Convert every line of the items below into a numbered list, skipping any blank lines. Leave the pictures out of your answer.

> _Dataset entries_
»»
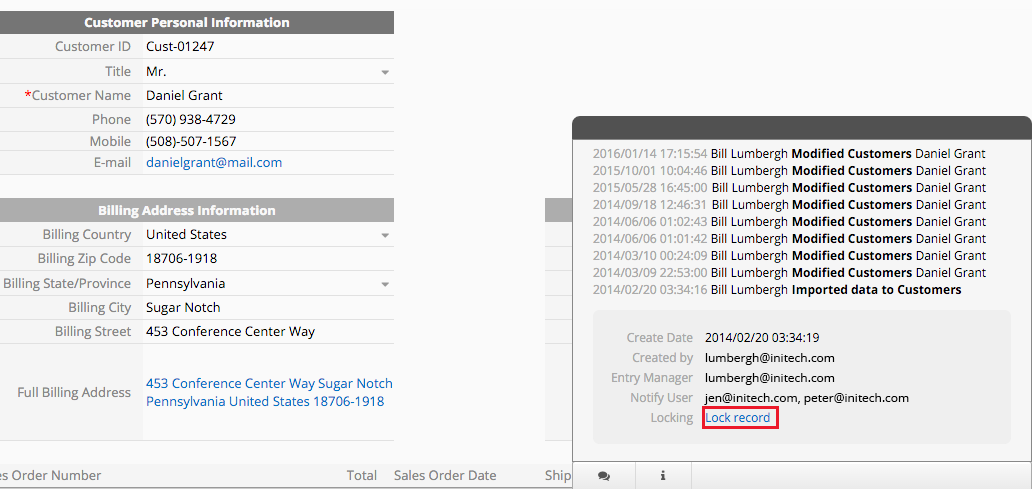Screen dimensions: 1032x489
Task: Open the comments tab icon
Action: pyautogui.click(x=603, y=476)
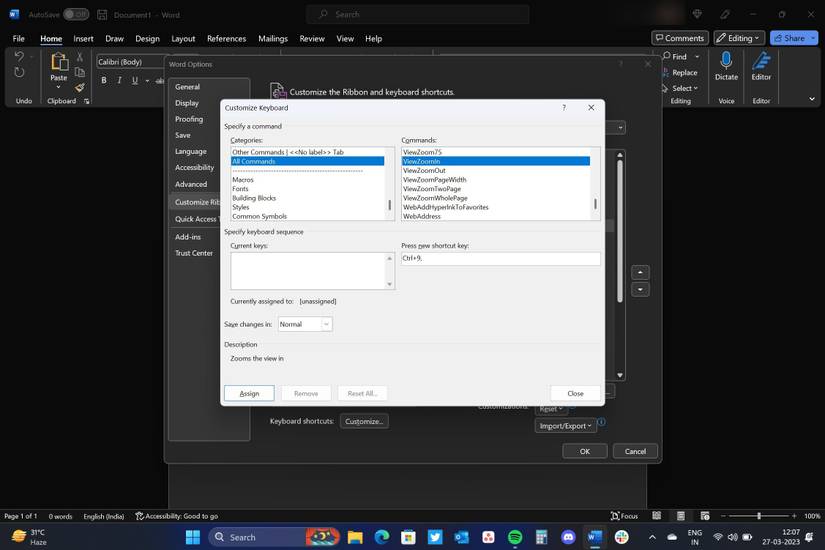Switch to the References ribbon tab
The width and height of the screenshot is (825, 550).
pos(226,38)
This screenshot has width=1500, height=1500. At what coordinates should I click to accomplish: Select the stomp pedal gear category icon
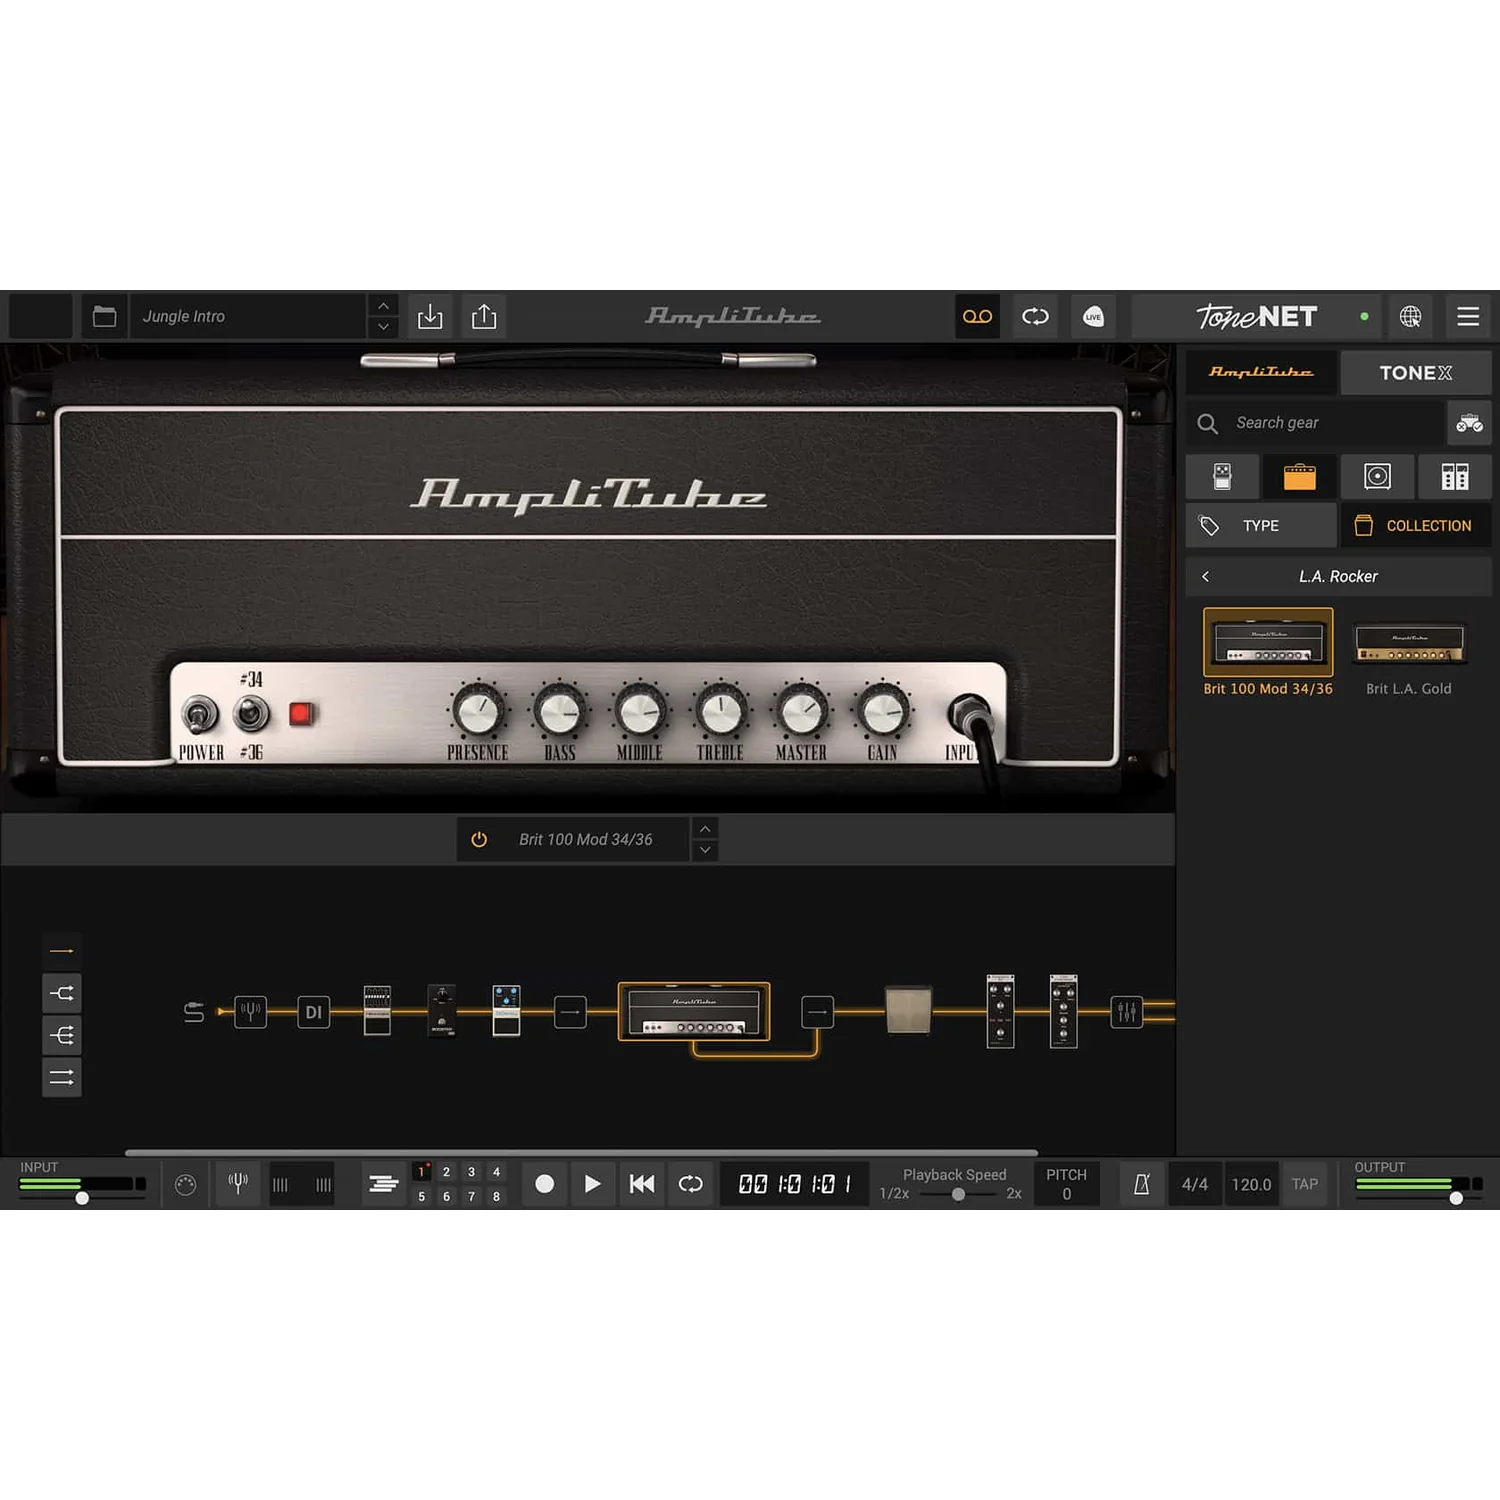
««
> _EXERCISE OUTPUT_
1. Screen dimensions: 1032x489
2. Task: Open the comments tab icon
3. Action: pyautogui.click(x=603, y=476)
4. Switch to the References ribbon tab
5. The width and height of the screenshot is (825, 550).
6. pos(226,38)
7. This screenshot has width=1500, height=1500. At what coordinates should I click to accomplish: Select the stomp pedal gear category icon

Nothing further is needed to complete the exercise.